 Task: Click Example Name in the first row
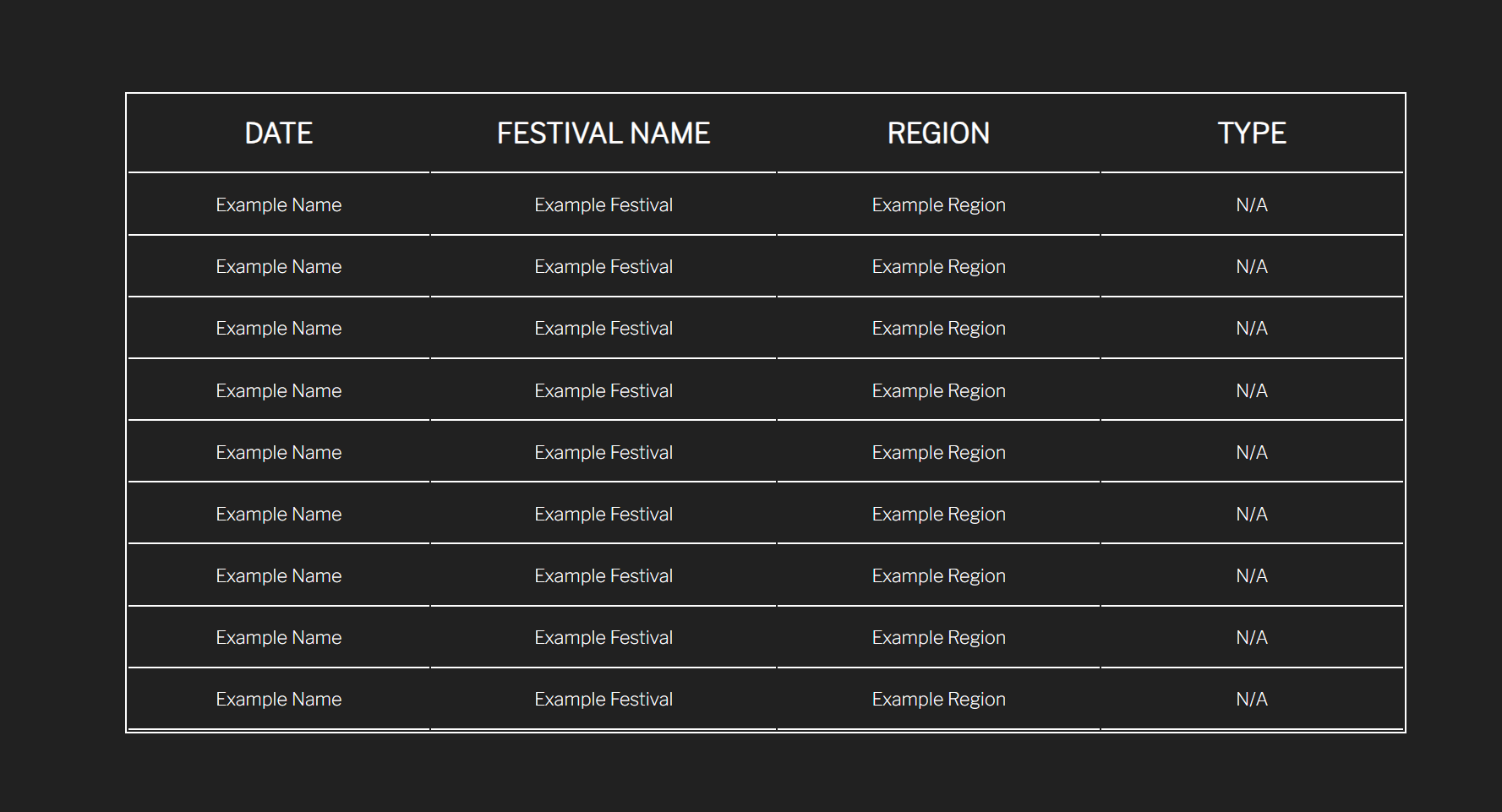(279, 205)
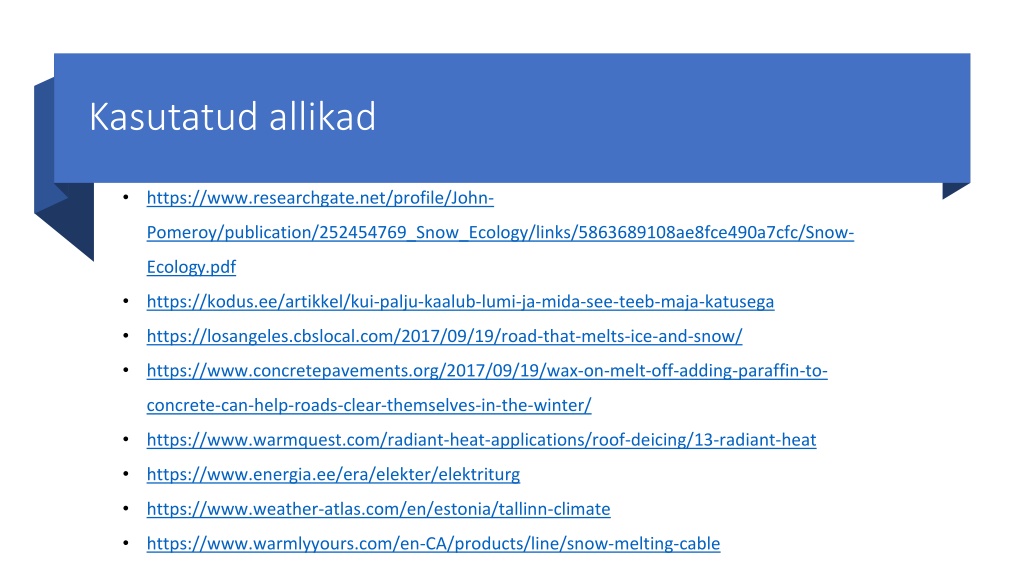Follow the losangeles.cbslocal.com road-melts link
The image size is (1024, 576).
pyautogui.click(x=445, y=336)
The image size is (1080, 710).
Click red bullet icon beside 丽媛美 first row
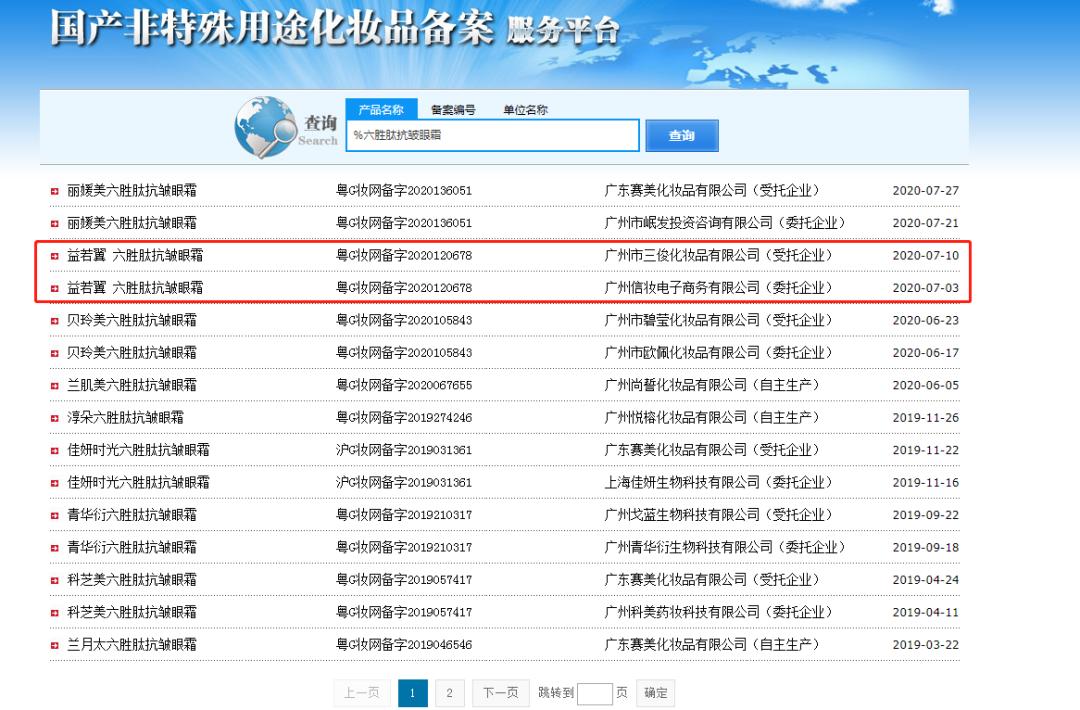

• • •

WRITTEN EXERCISE:
Rewrite the rows above, substituting "top row" for every occurrence of "first row" and leaving everything else unchanged. Omit the pictures from your answer.

THE COMPLETED TASK:
 Task: Click Example Name in the top row
(279, 205)
Follow the losangeles.cbslocal.com road-melts link
The image size is (1024, 576).
pyautogui.click(x=445, y=336)
The image size is (1080, 710).
Click red bullet icon beside 丽媛美 top row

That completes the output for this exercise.